Cachez-moi ce Vinci que le fisc ne saurait voir…

Pour éviter de payer des taxes, les riches vident leur compte suisse et investissent en oeuvres d’art. Ce mouvement donne naissance à une nouvelle tendance : le stockage d’oeuvres d’art dans des entrepôts libres de taxes et d’impôts.

Imaginez : des trésors artistiques, parmi les plus précieux au monde, sont entreposés dans un endroit sordide, un immeuble en béton de six étages qui porte le doux nom de “Ports francs et entrepôts de Genève” (Geneva Free Ports & Warehouses). En lieu et place de fenêtres, des panneaux gris mettent à l’abri des convoitises les immenses richesses contenues dans ce coffre-fort géant.
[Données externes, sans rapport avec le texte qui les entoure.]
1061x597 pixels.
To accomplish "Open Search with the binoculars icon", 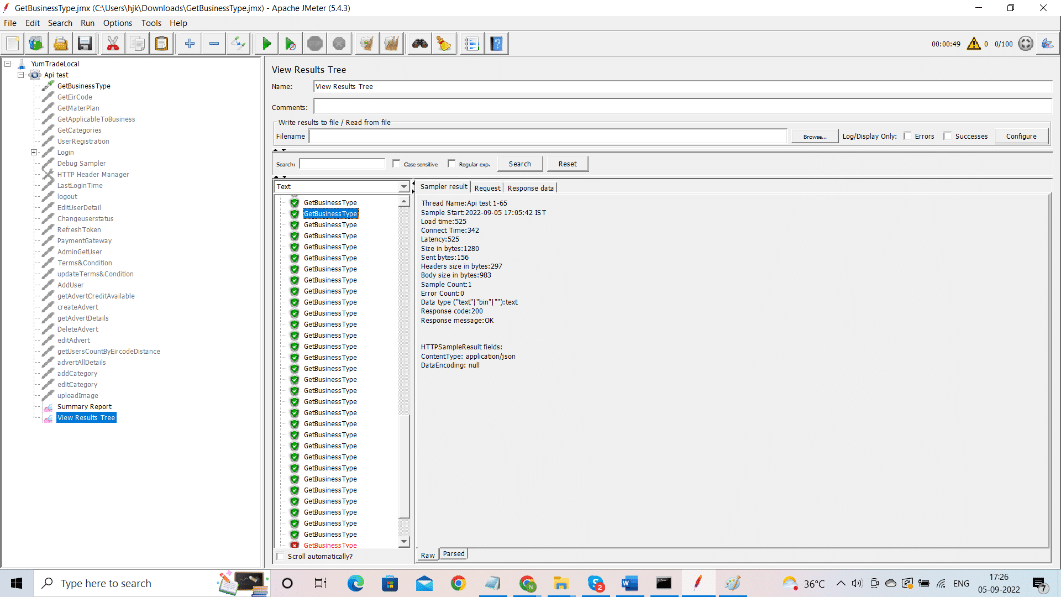I will (420, 44).
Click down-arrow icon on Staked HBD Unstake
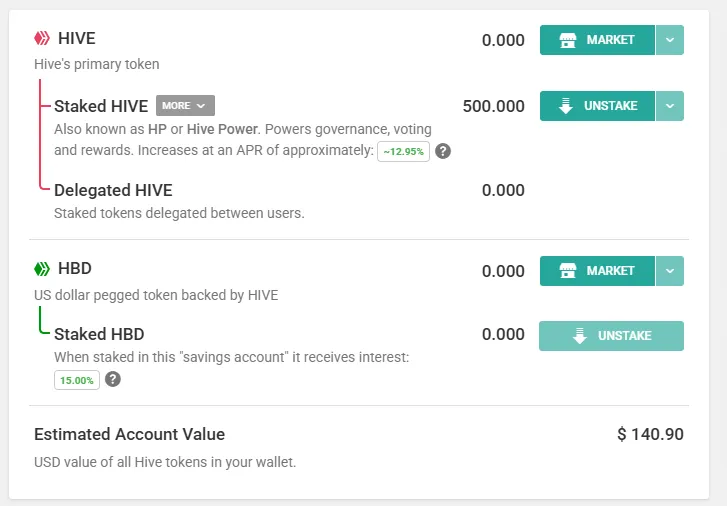The image size is (727, 506). click(580, 336)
Pour pouvoir espérer pénétrer dans l’un des coffres de ce paradis fiscal peu habituel, il faut surmonter un nombre considérable d’obstacles. A la première porte, un employé doit encoder sur un petit écran la combinaison correcte de chiffres. L’étape suivante est une grande barrière d’acier qu’il faut faire pivoter dans le sens inverse des aiguilles d’une montre pour la mettre correctement en place. Vient ensuite une lourde porte d’acier, semblable au sas d’un sous-marin, suivie d’un couloir neutre flanqué de portes des deux côtés. Seuls les locataires possèdent les clés de ces portes. L’employé de Geneva Free Ports & Warehouses, lui, reste discrètement en arrière lorsque les locataires y vont compter leurs lingots d’or ou examiner leur collection d’art.
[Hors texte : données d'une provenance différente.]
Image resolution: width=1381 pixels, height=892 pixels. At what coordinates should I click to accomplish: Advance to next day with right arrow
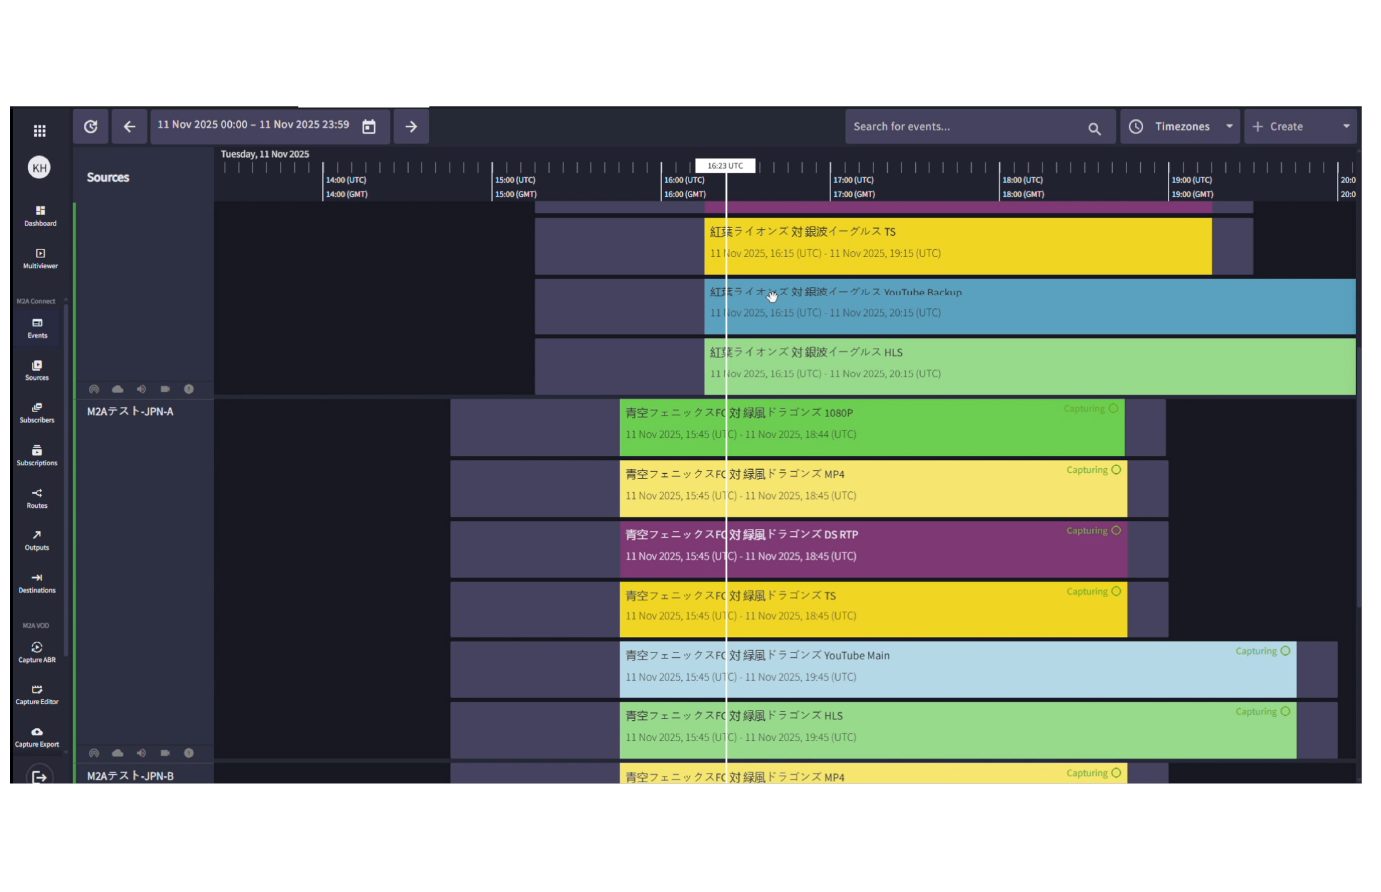point(411,127)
On prétend que la dynastie de marchands d’art Nahmad a stocké dans ces locaux inhospitaliers près de 300 Picasso, ainsi que d’innombrables Degas, Monet et Rothko. La valeur estimée des oeuvres se chiffrerait en milliards. Bien peu de musées peuvent se targuer de posséder de telles collections.

Les usagers de cet entrepôt sont extrêmement riches. A en croire le rapport World Wealth de Capgemini, il y avait l’an dernier 12 millions de millionnaires dans le monde. Ils représentaient des avoirs cumulés de 35 trillions d’euros, soit 10 % de plus que l’année précédente. Mais même si ces riches deviennent de plus en plus riches, beaucoup d’entre eux se font du souci : la crise financière n’est pas encore terminée et les paradis fiscaux du monde entier sont mis sous pression afin qu’ils communiquent les identités des personnes qui y sont détentrices d’un compte bancaire.

Récemment, même les banquiers suisses s’y sont mis : ils ont envoyé à leurs clients une lettre leur demandant de collaborer avec les autorités fiscales et d’examiner l’opportunité de se faire connaître. Cela ne fait qu’accroître la crainte à l’égard des autorités fiscales. “Nous pensons que des centaines de milliards de francs suisses vont quitter le pays”, déclarait fin 2012 le directeur de la division de gestion des avoirs d’UBS, une des plus grandes banques suisses.